Dalla fine del 2022 sono state messe a morte dieci persone legate alle proteste.
Mohsen Shekari, 23 anni, arrestato il 25 settembre 2022 e accusato di aver bloccato il traffico e aver ferito a colpi di coltello un agente di polizia, messo a morte nella prigione di Rajai Shahr appena 75 giorni dopo, l’8 dicembre 2022.
Majidreza Rahnavand, 34 anni, arrestato il 19 novembre 2022, costretto a “confessare” in tv l’omicidio di due agenti di polizia, messo a morte in pubblica piazza a Mashhad 23 giorni dopo, il 12 dicembre 2022.
Mohammad Mehdi Karami, 22 anni, arrestato il 3 novembre 2022 per aver ucciso un altro manifestante e una guardia rivoluzionaria, messo a morte nel carcere di Karaj il 7 gennaio 2023.
Seyed Mohammad Hosseini, 39 anni, arrestato e messo a morte insieme a Mohamed Mehdi Karami per la medesima accusa il 7 gennaio 2023.
Majid Karemi, 30 anni, arrestato il 16 novembre 2022 e accusato della morte di tre agenti di polizia. Per costringerlo a “confessare” le autorità hanno arrestato anche il fratello. Messo a morte nella prigione di Isfahan il 19 maggio 2023.
Saleh Mirhashemi, 36 anni, arrestato e messo a morte insieme a Majid Karemi per la medesima accusa il 19 maggio 2023.

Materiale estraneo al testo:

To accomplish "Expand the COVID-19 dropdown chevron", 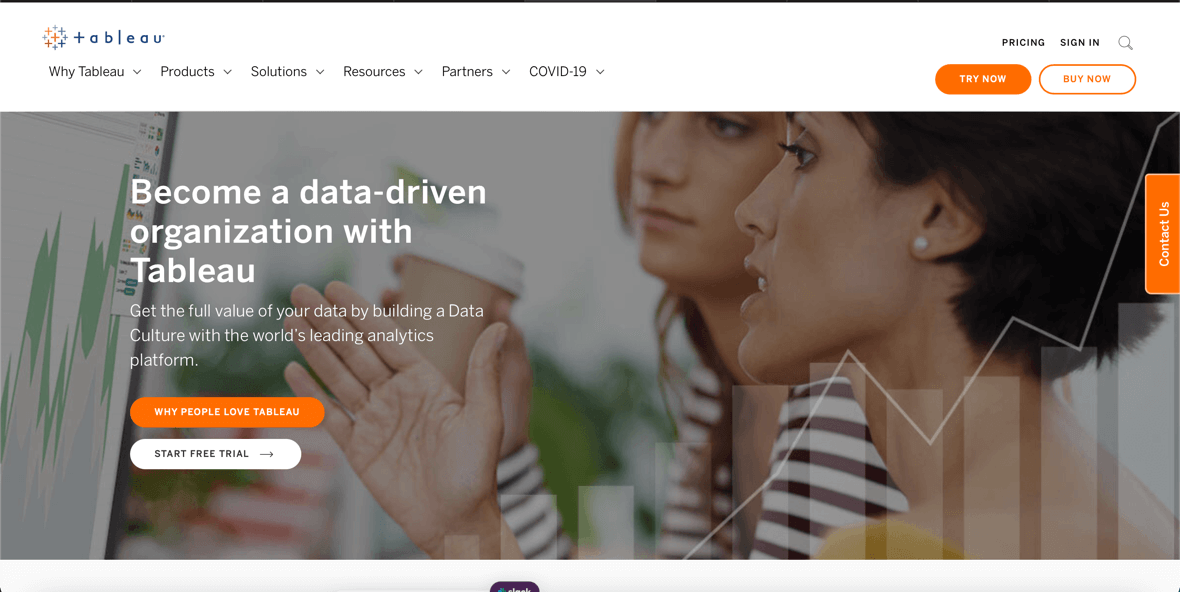I will click(600, 72).
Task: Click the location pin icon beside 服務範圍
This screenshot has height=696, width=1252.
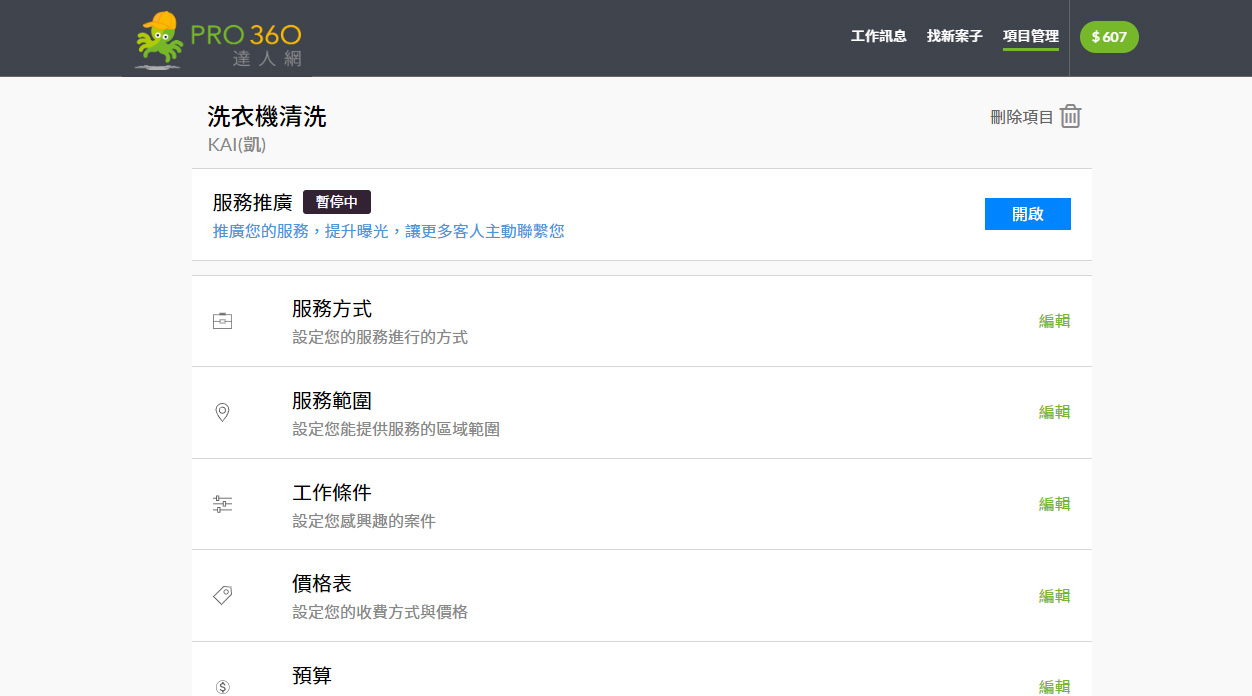Action: [x=222, y=413]
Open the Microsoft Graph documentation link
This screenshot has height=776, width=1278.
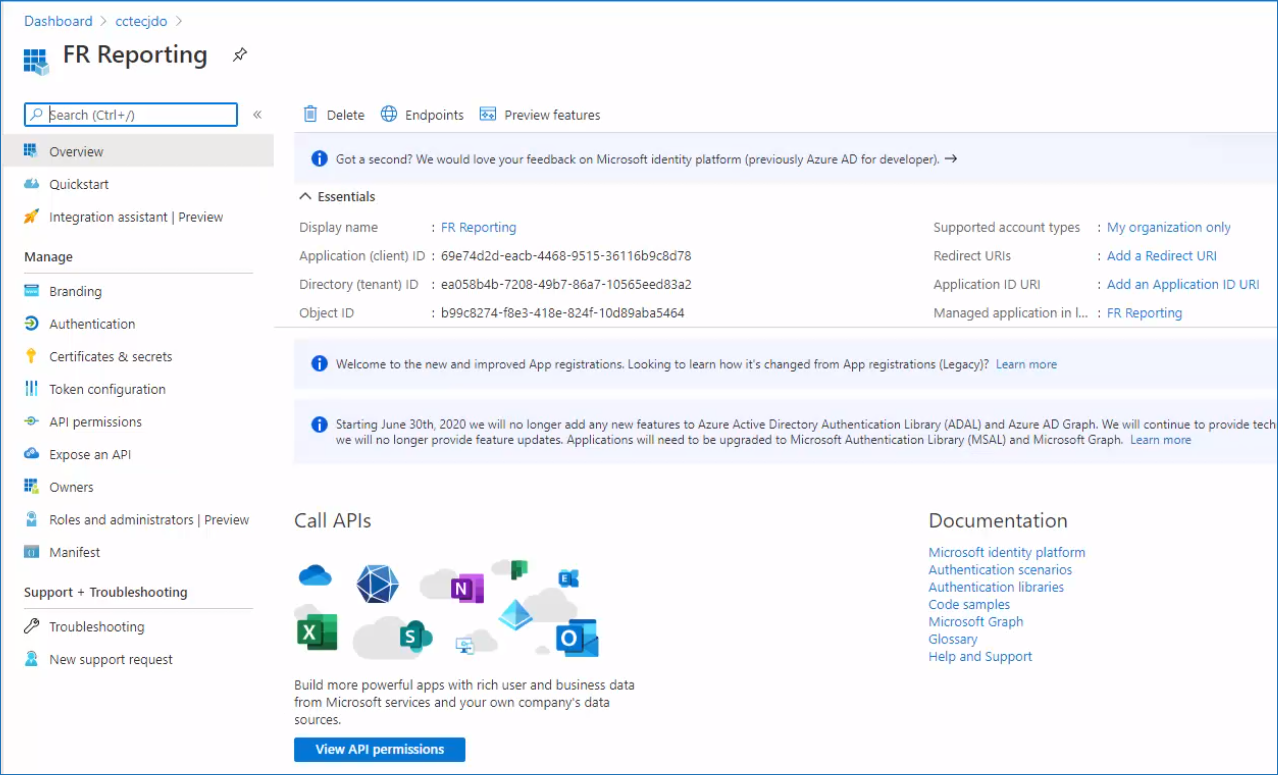975,622
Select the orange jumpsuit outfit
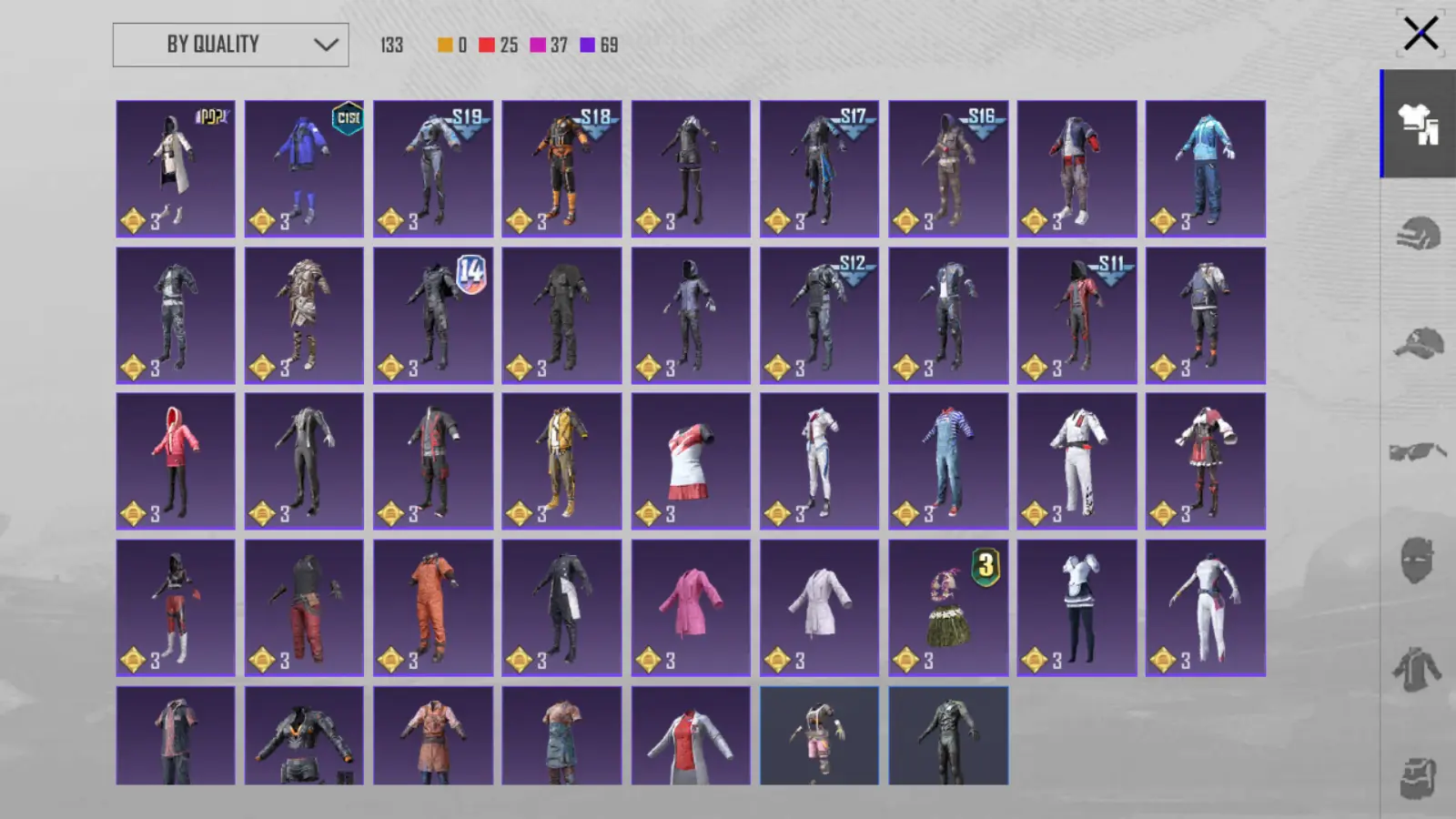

Saeed Yaghoubi, 30 anni, arrestato e mezzo a morte insieme a Majid Karemi e Saleh Mirhashemi il 19 maggio 2023.
Milad Zohrevand, età incerta, arrestato in data incerta e messo a morte il 23 novembre 2023.
Mohamed Ghobadlou, 23 anni, con disabilità mentale. Nel luglio 2023 la Corte suprema aveva annullato la sua condanna alla pena capitale e ordinato un nuovo processo. È stato messo a morte il 23 gennaio di quest’anno.
Infine, all’alba del 6 agosto, Gholamreza Rasaei, 34 anni, appartenente alla minoranza etnica curda e a quella religiosa yaresan, è stato impiccato in segreto nella provincia di Kermanshah.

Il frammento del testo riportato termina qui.